In other words, the countercyclical buffer is expressly designed to allow for different rates of credit expansion across different countries.  This is excellent news for the Euro area, because (as I mentioned previously) it explicitly allows — heck, even encourages! — individual member countries to re-assert some control over monetary policy.  Remember that the level of credit in an economy is not just affected by demand for the stuff (which is itself influenced largely through interest rates), but also through the supply of the stuff, which falls under the umbrella of macro-prudential regulation (since, it is assumed, banks will generally supply all the credit they can subject to the restrictions of capital adequacy regulations).  The former may remain the remit of the ECB, but the latter can be economy-specific.
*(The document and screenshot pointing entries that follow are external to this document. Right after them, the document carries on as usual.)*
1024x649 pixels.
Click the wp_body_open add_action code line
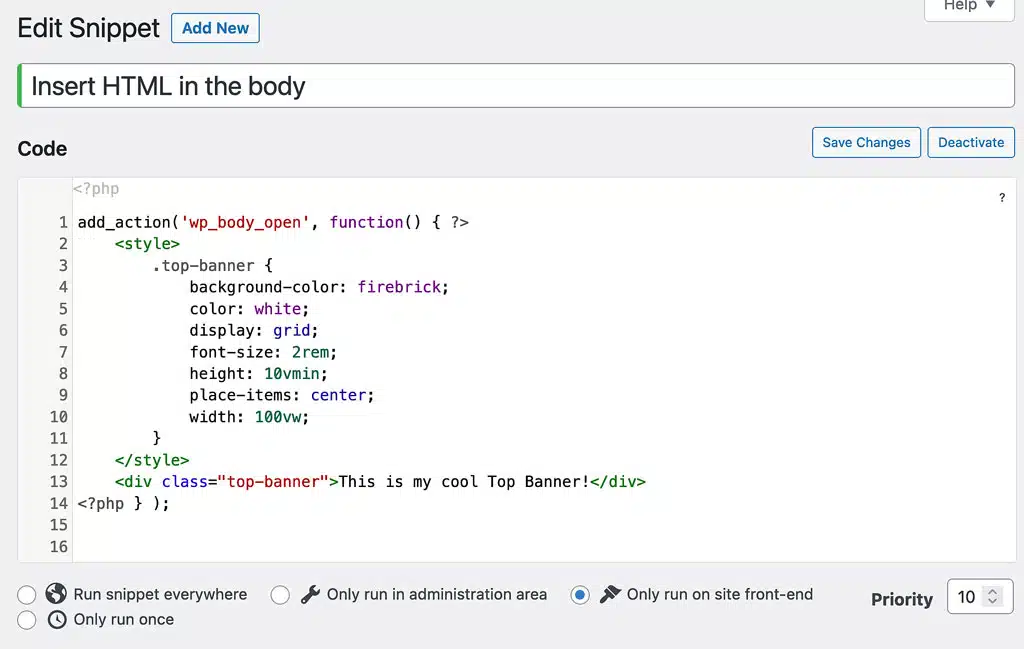tap(270, 222)
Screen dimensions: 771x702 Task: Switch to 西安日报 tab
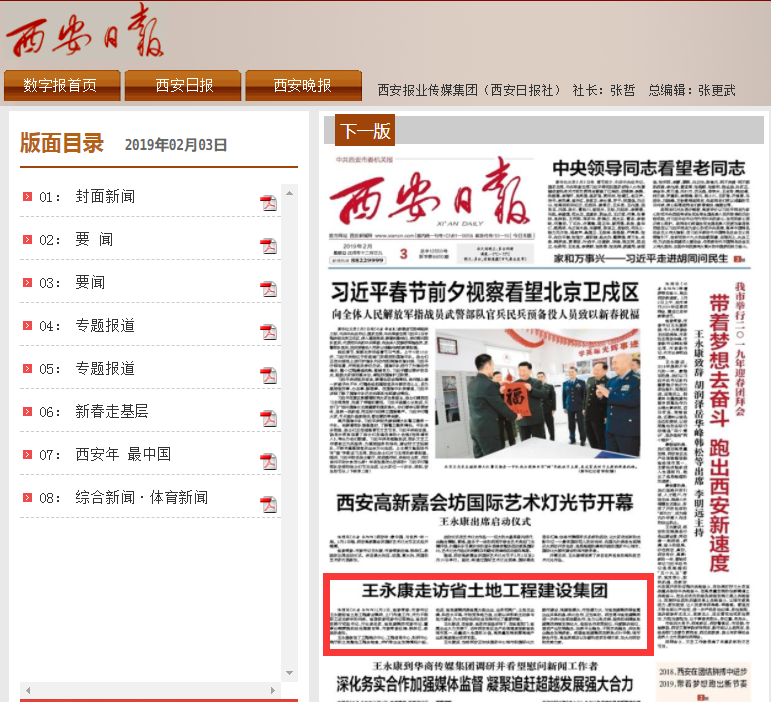click(x=184, y=86)
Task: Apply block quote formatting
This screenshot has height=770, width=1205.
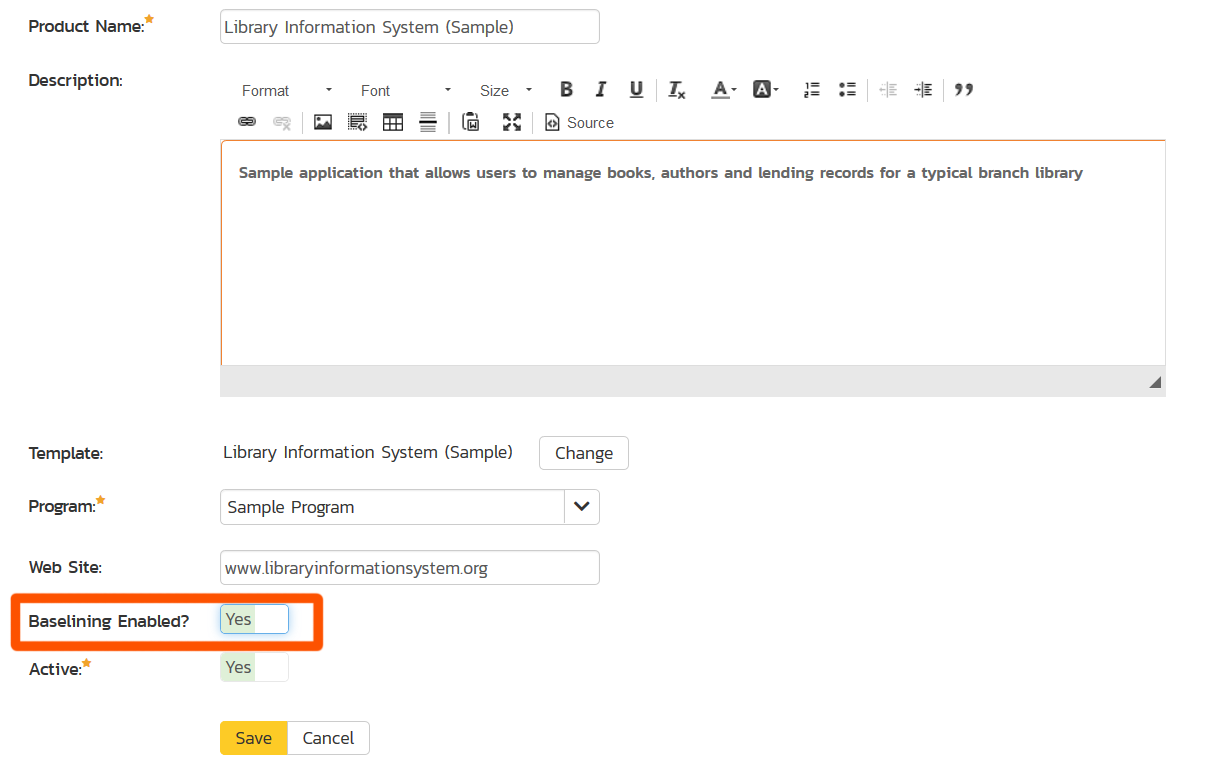Action: (x=964, y=90)
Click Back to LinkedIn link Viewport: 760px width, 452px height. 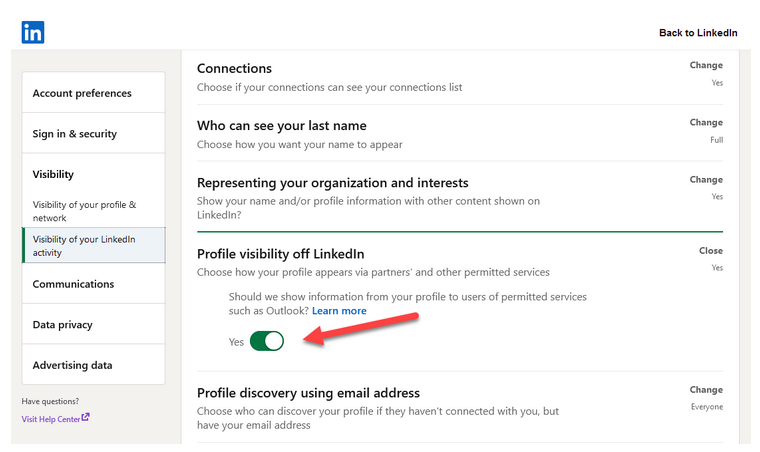point(698,33)
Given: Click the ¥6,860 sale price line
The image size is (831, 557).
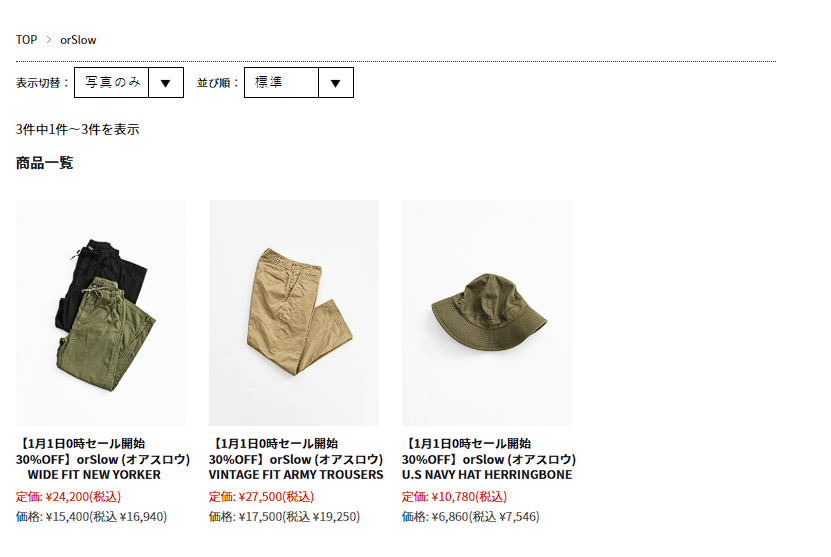Looking at the screenshot, I should click(x=471, y=517).
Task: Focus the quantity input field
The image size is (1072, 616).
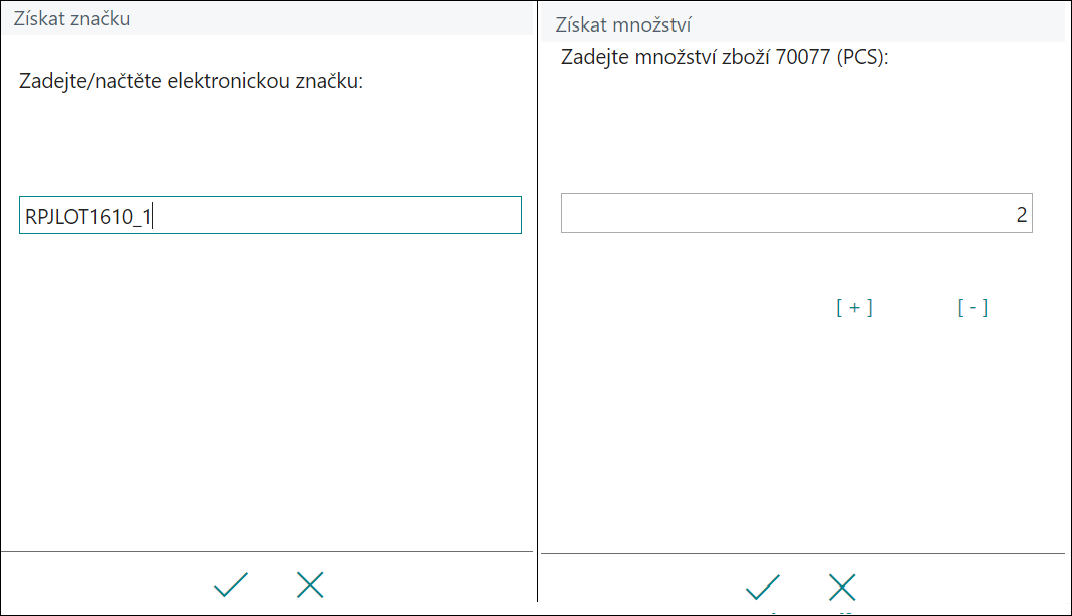Action: coord(796,213)
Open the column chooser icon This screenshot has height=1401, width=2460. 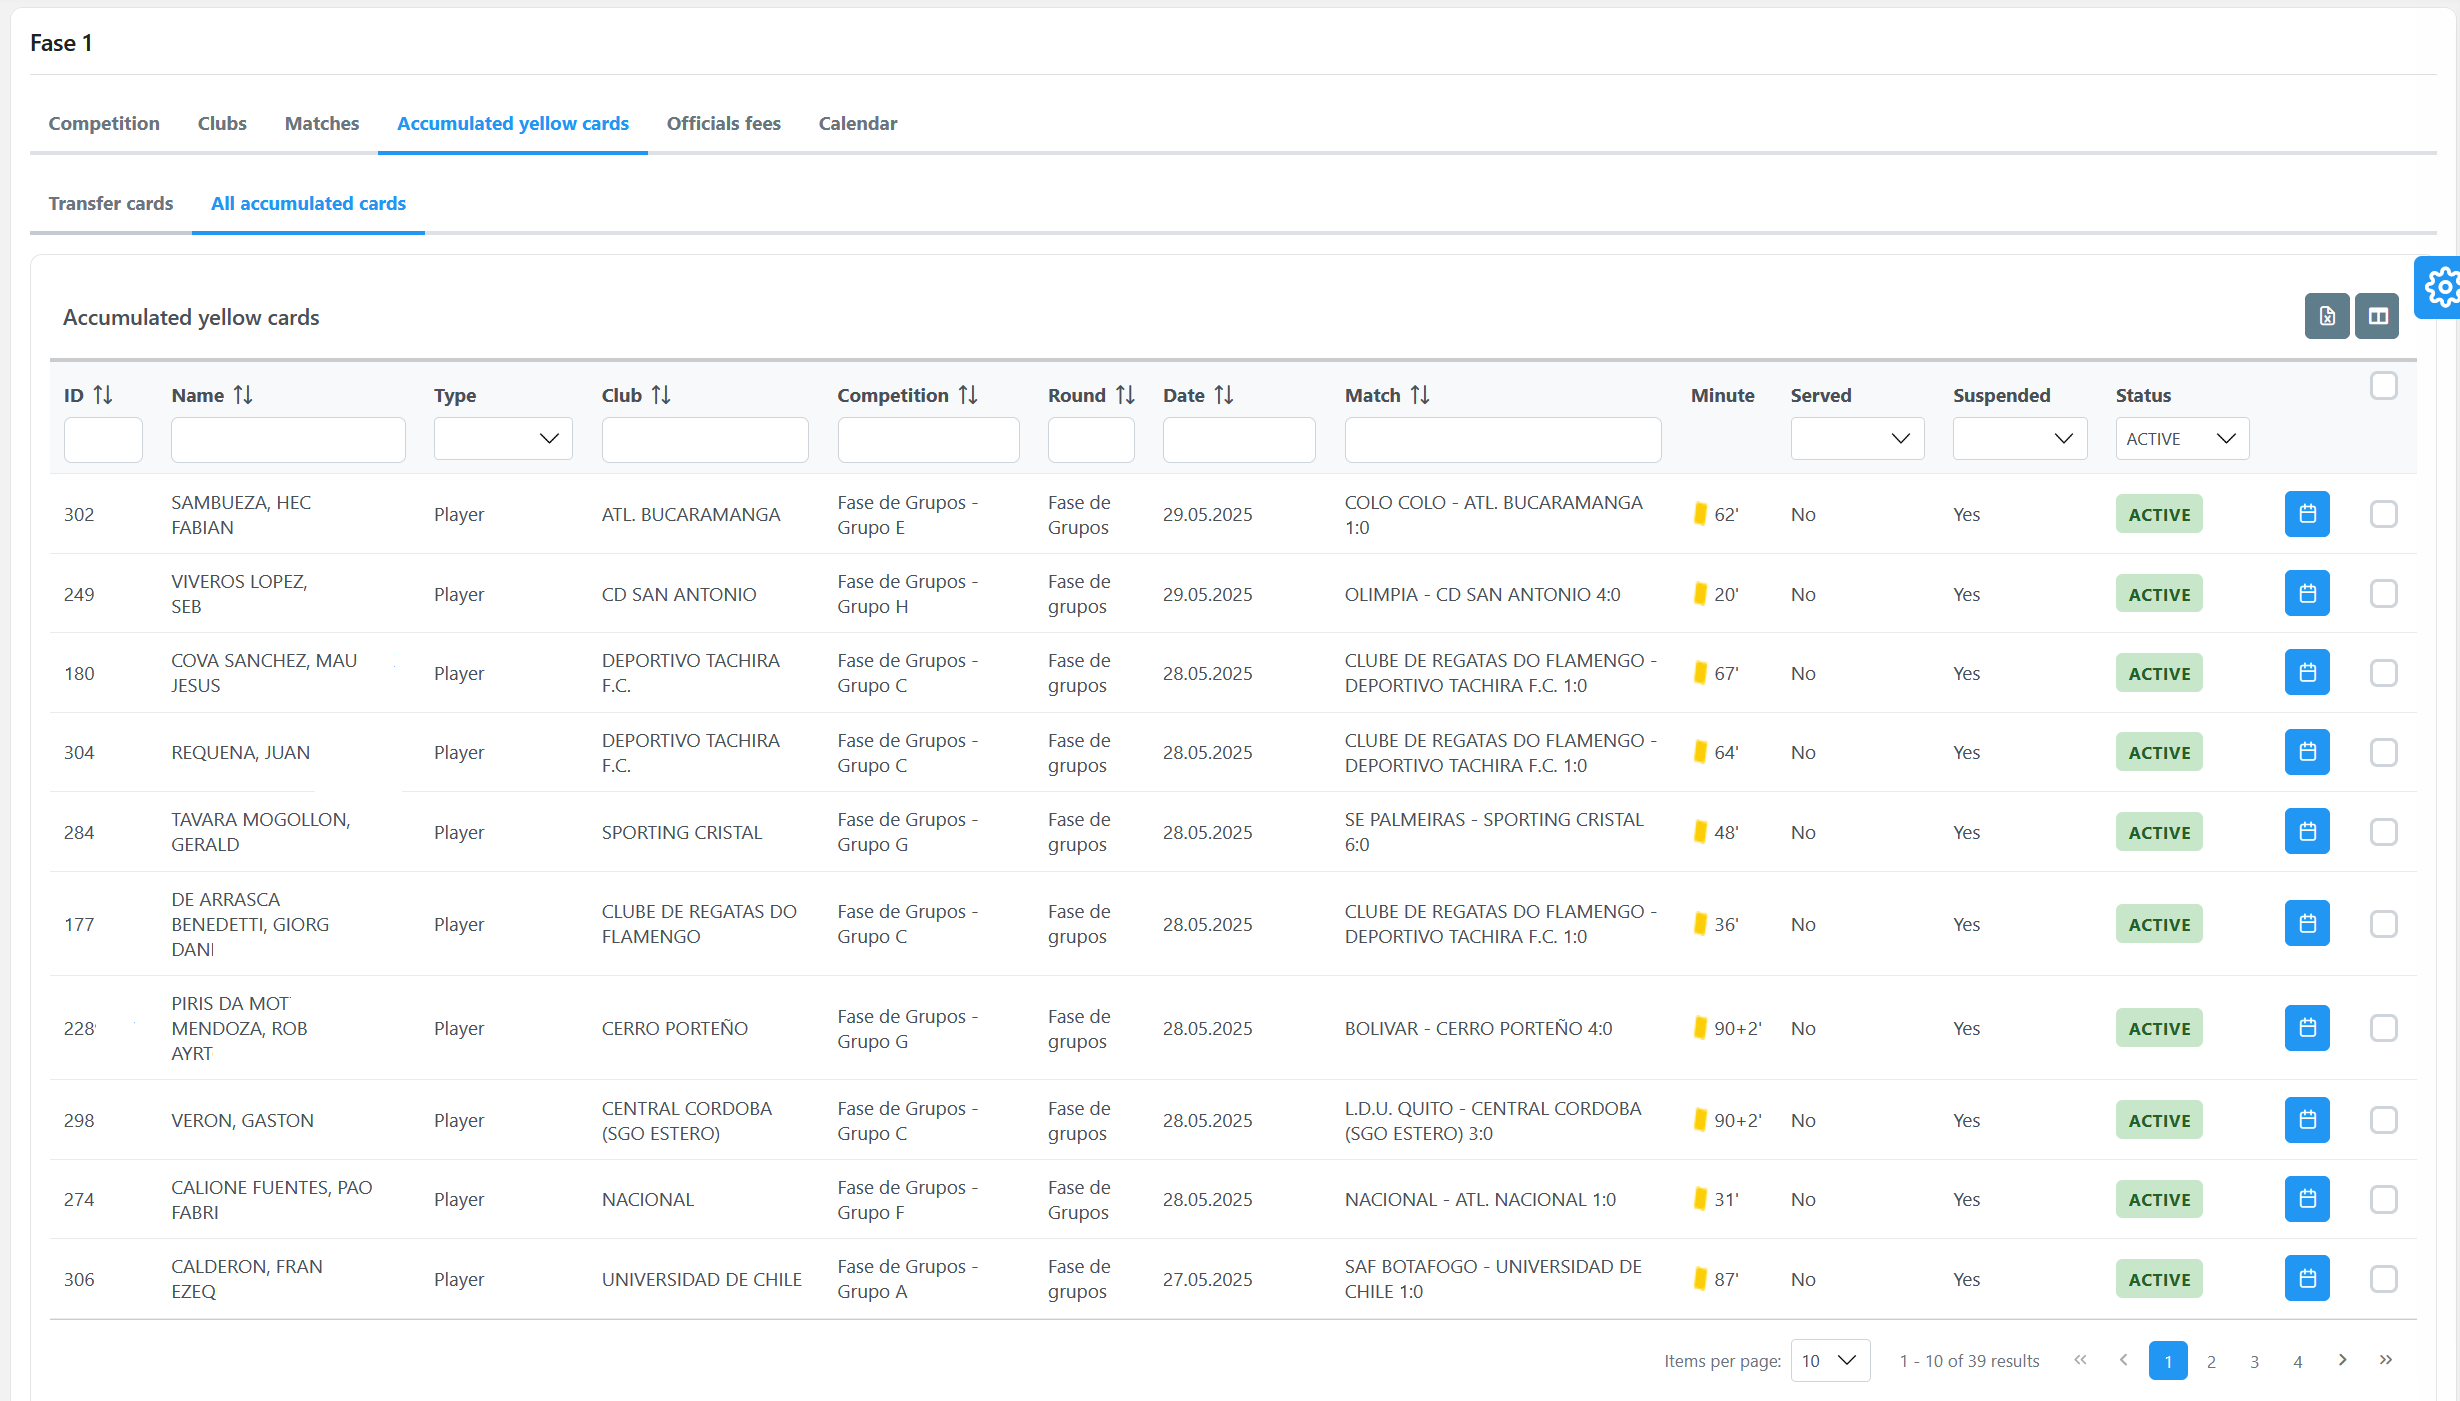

This is arguably desirable because, since the Euro-area economies are not perfectly synchronised, we have for many years seen monetary policy be overly tight for low-inflation countries like Germany and overly lax for high-inflation countries like Spain.

To some extent, one might view Germany’s reluctance to accept tighter capital requirements as evidence that they have been tacitly using this logic all along:  that is, they were already compensating for the (to them) overly-high interest rate with relatively lenient policies on the supply side.  To a German’s mind, it may therefore appear that with these higher minimum ratios, a neutral position for the German economy will require lower interest rates on average than previously prevailed.

The risk, from the Germans’ point of view, is that in a Eurozone world with higher capital ratios but lower interest rates, countries like Spain may be tempted to avoid making use of the countercyclical buffer and so may still end up with faster-than-ideal credit expansion.  How to convince the central banks and/or regulatory authorities in Mediterranean countries to be financially conservative, even when their governments aren’t, is clearly the next challenge.

3 Replies to “Basel III will help fix the Euro”

  1. I do like the idea of the counter-cyclical fund. One of the big problems with Basel I+II was the pro-cyclical of marking to market.

    How does it work though? National regulators or central banks make a call to start jacking up counter-cyclical requirements, much as they do interest rates? I guess particular central banks could also choose to tie it to a particular passive instrument, eg VIX.

    It reminds me (in reverse) of the mechanism China used for stimulus – phoning up all their banks and telling them to jack lending up. Since changing interest rates or repegging the yuan were options off the table.

  2. Well, increasing interest rates and increasing the countercyclical buffer requirement should have at least somewhat different effects on the economy: Raising the countercyclical buffer should only affect the creation of new credit, but raising the interest rate will also affect any existing credit arrangement without a fixed interest rate.

    I’m not sure, but I suspect that most business borrowing is on fixed-rate terms while, outside of America, at least (where it’s common to have mortgages with a rate fixed for the entire life of the mortgage), consumer borrowing is commonly on non-fixed-rate terms.

  3. I was a bit unclear in the original comment. I mean, organizationally, that the fact the central banks wield the power is similar to interest rates, not that the effect of interest rate rises and capital requirement changes are identical.